Another driving force leading to consideration of sublobar resection of the small peripheral lung lesion/cancer was the increasing use of computed tomographic (CT) radiographic scanning/surveillance of patients at high risk for developing lung cancer (i.e., significant smoking history, middle aged, and chronic obstructive pulmonary disease). The chest CT surveillance effort began in Japan a decade or more before being considered in North America and Europe. These surveillance efforts identified increasing numbers of small, peripheral lung nodules/cancers amenable to sublobar resection. Growing interest emerged in Japan for the use of a sublobar resection approach for small peripheral lung cancers as a result of these CT surveillance efforts.

Eventually similar interests evolved in the West. Henschke and the I-ELCAP consortium of North America and Europe explored the utility of CT screening among patients with increased risk of lung cancer based upon smoking history, age and diagnosis of chronic obstructive pulmonary disease. Among those patients identified with malignant early lung cancers undergoing resection, an 80% overall survival was noted and greater than 90% survival seen among patients identified with stage I lung cancers (37). The results of this effort led to the North American, “National Lung Screening Trial (NLST)” which identified a 20% reduction in lung cancer deaths among those patients who undergo low-dose helical CT surveillance scanning compared with the observation arm of the study undergoing standard chest X-ray alone (38). The role of possible sublobar resection as a “primary surgical approach” alternative to lobectomy for the peripheral small lung cancer began to gain traction in North America and world-wide after these studies were reported (37,38).


Can anatomic segmental resection be equivalent to lobectomy for stage I NSCLC?
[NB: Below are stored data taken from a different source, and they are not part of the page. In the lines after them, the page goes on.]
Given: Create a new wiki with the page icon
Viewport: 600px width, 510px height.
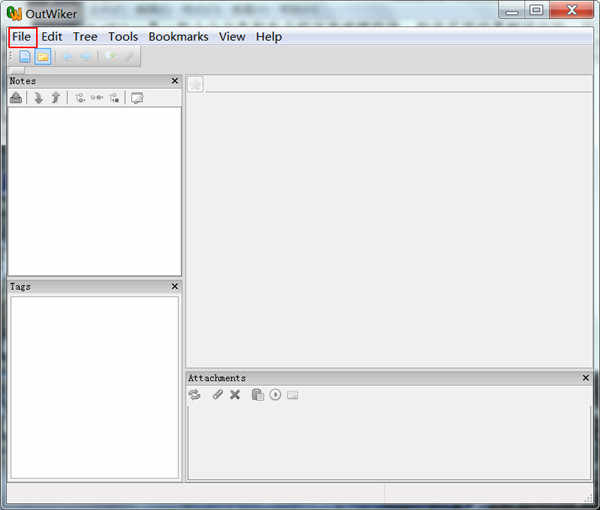Looking at the screenshot, I should click(25, 57).
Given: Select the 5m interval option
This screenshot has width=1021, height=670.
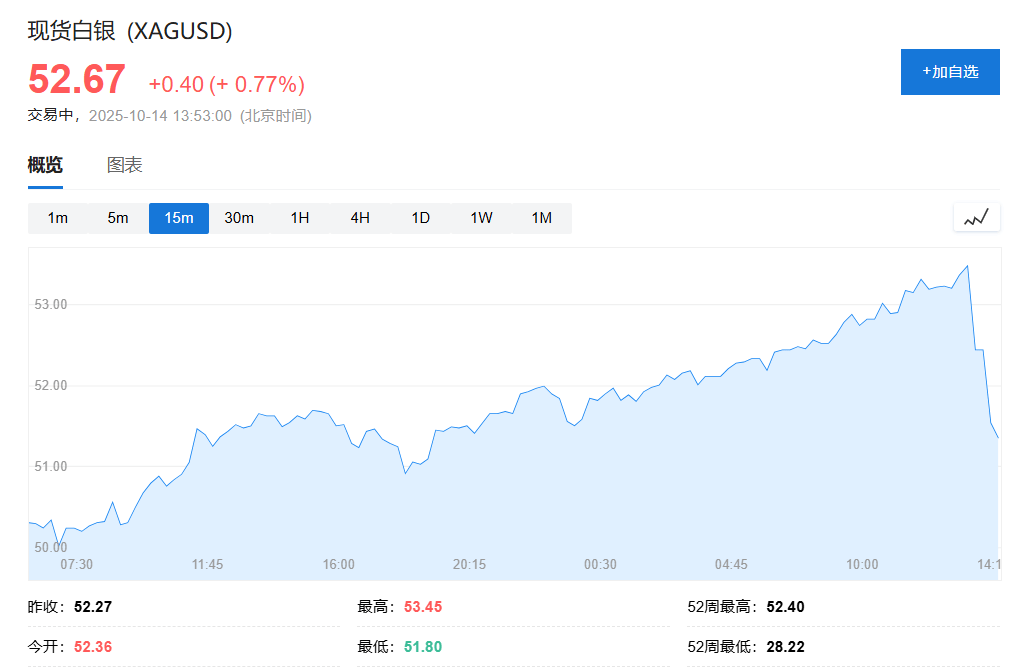Looking at the screenshot, I should (x=118, y=218).
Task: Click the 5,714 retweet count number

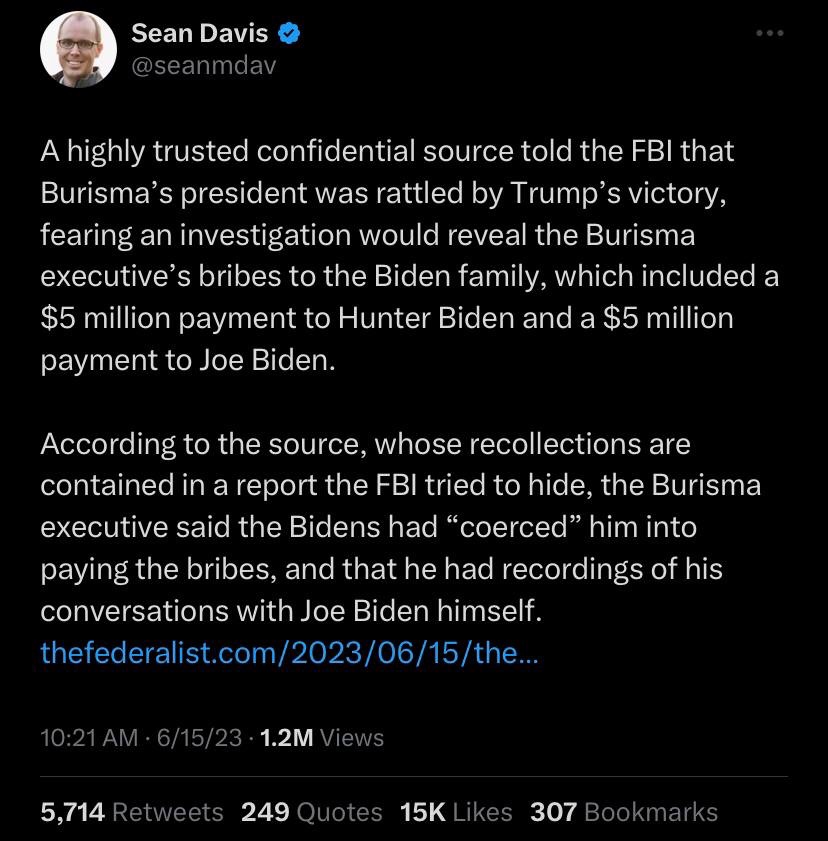Action: (x=72, y=812)
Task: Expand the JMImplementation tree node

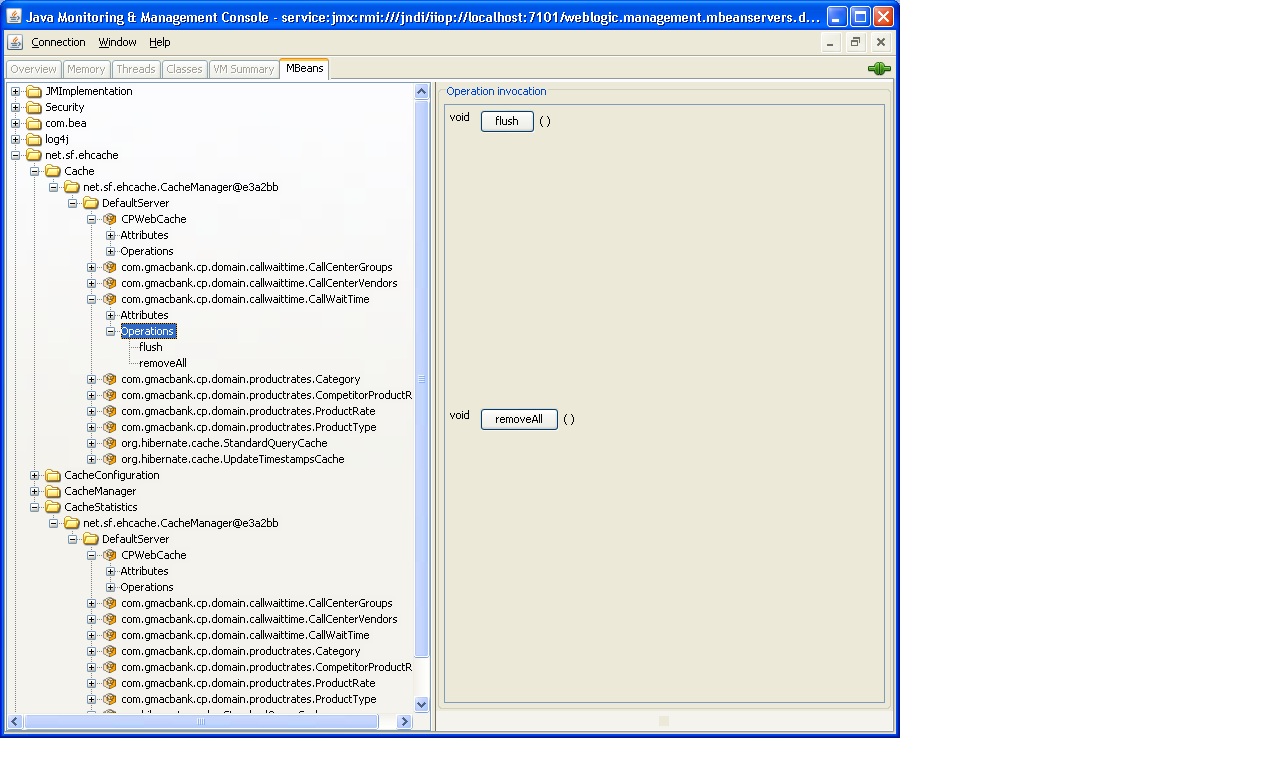Action: pos(14,91)
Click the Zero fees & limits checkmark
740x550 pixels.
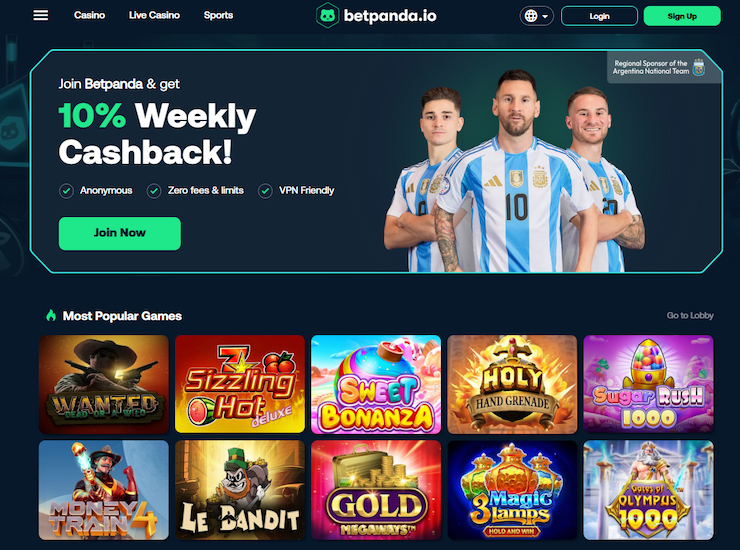(x=154, y=191)
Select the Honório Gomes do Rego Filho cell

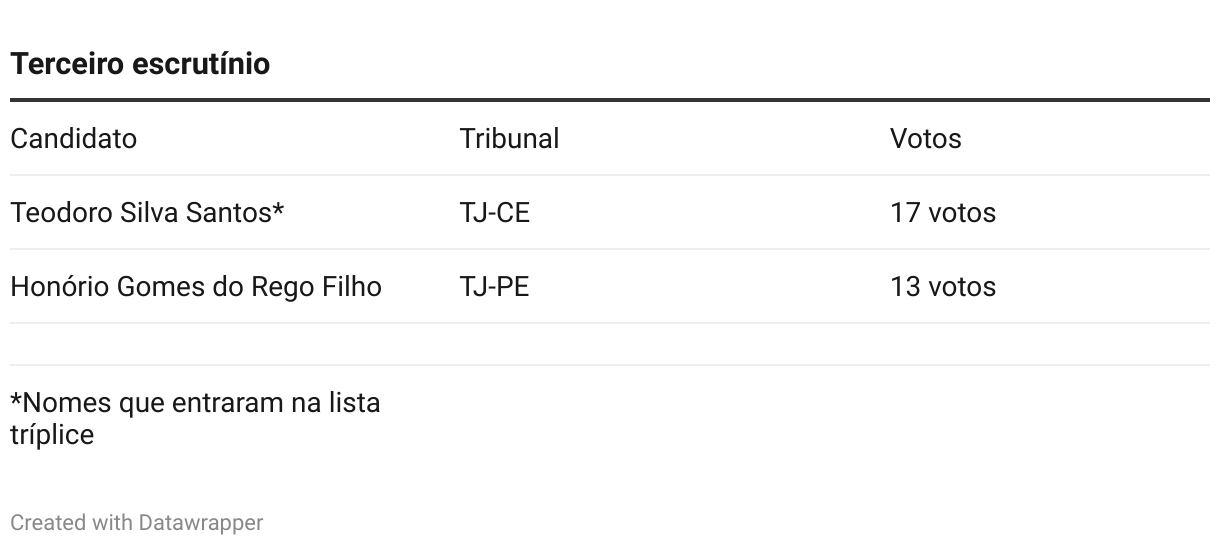(196, 286)
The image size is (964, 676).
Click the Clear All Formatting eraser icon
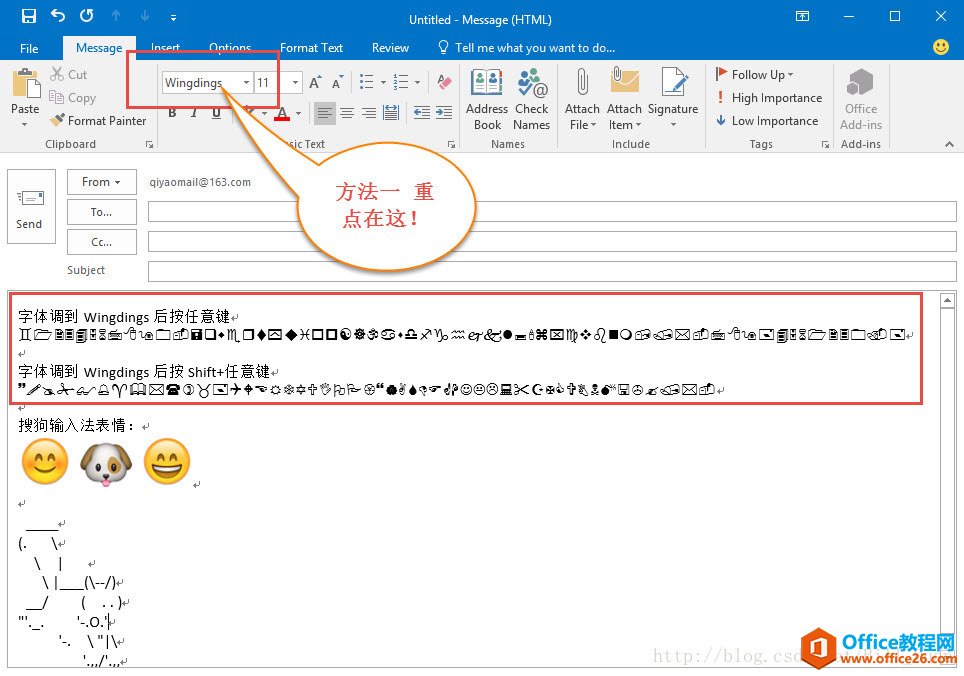point(445,83)
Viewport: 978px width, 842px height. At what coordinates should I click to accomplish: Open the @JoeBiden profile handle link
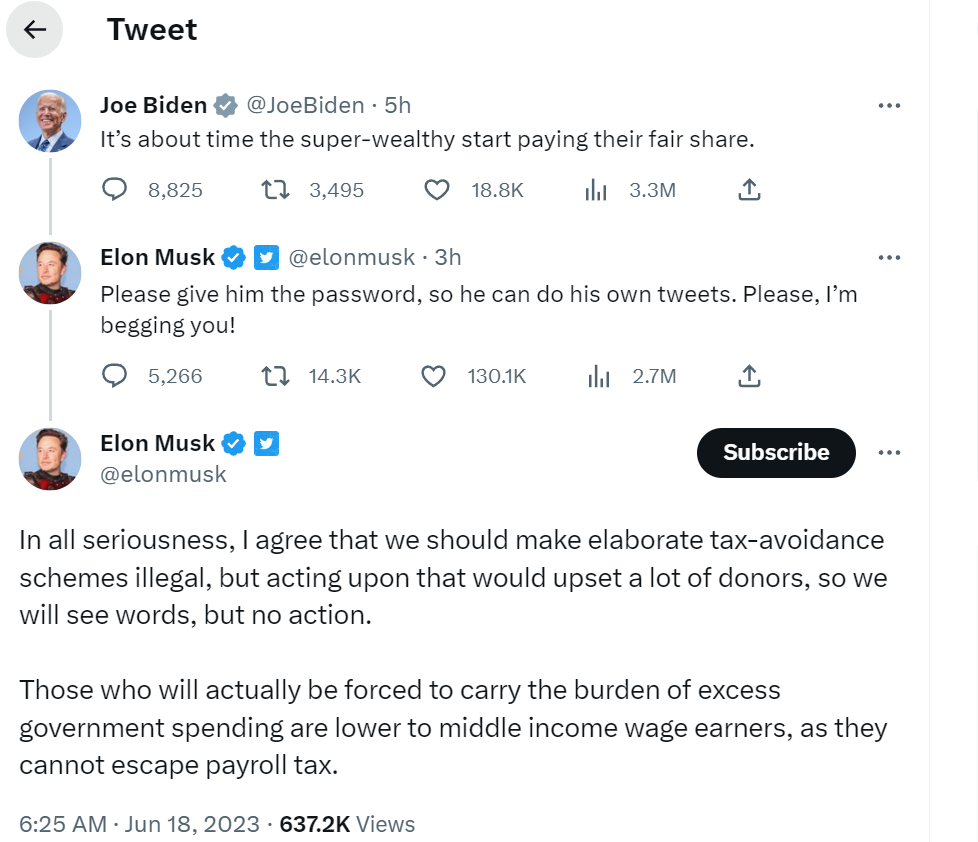[305, 105]
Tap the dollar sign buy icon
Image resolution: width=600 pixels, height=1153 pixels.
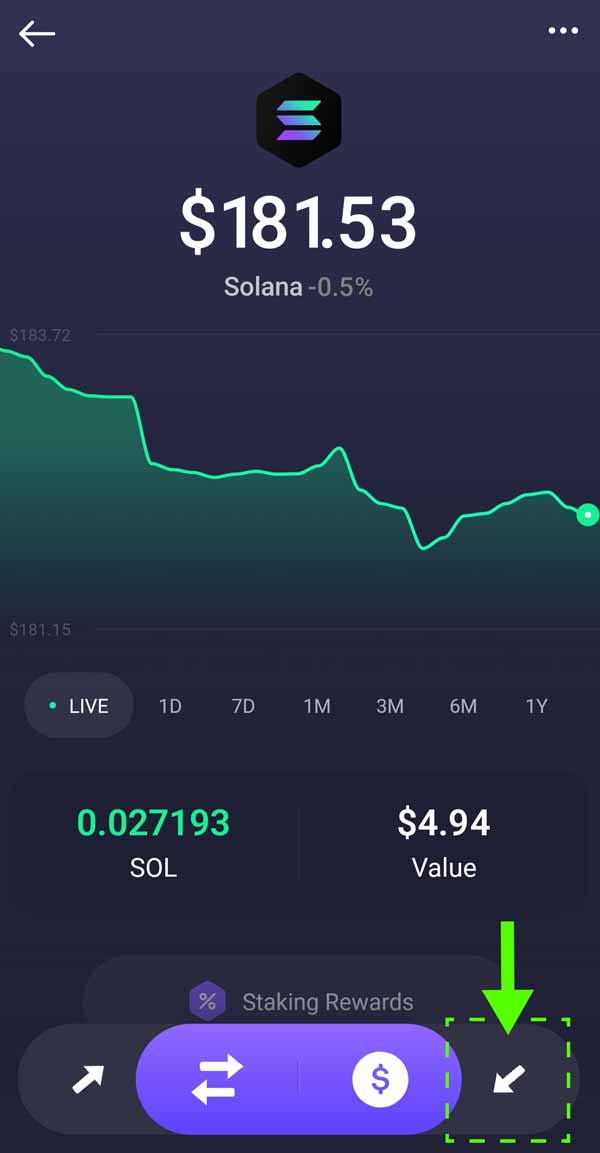click(380, 1079)
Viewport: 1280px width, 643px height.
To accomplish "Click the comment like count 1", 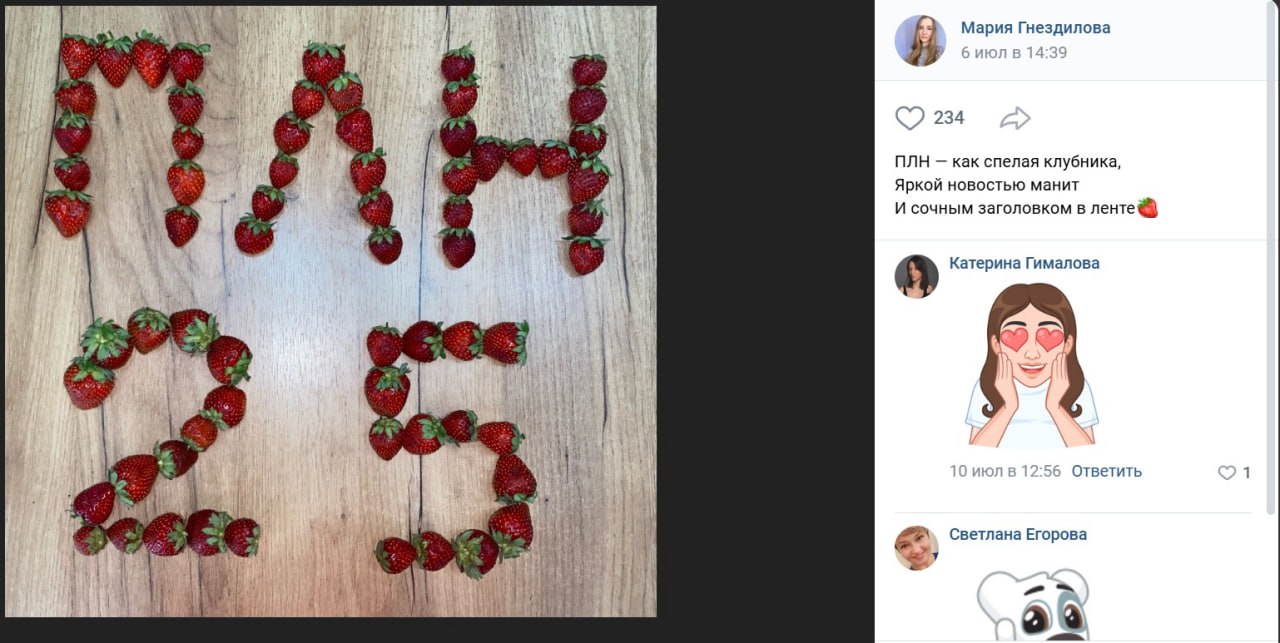I will (1246, 473).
The Lung Cancer Study Group strongly recommended against the use of sublobar resection, by wedge resection or anatomic segmentectomy, for the stage I NSCLC patient with adequate cardiopulmonary function (13,39). Due to the overall weaknesses of such studies a number of thoracic surgeons continued to be intrigued with the earlier seminal work of Jensik et al. (1) and Read et al. (2) which supported the use of a “quality” sublobar resection for appropriately selected patients with stage I NSCLC.

As noted above, the results of the international low dose CT surveillance efforts directed for high risk patients for lung cancer, which have identifying small, peripheral lung cancers, has also inspired increased investigation of sublobar resection. Okada’s investigation of the outcomes for stage I NSCLC managed by lobectomy compared to sublobar resection (segmentectomy and wedge resection) based on the size of the lung lesion has provided important insight into the possible best approach to the small peripheral lung cancer (5) (Figure 3).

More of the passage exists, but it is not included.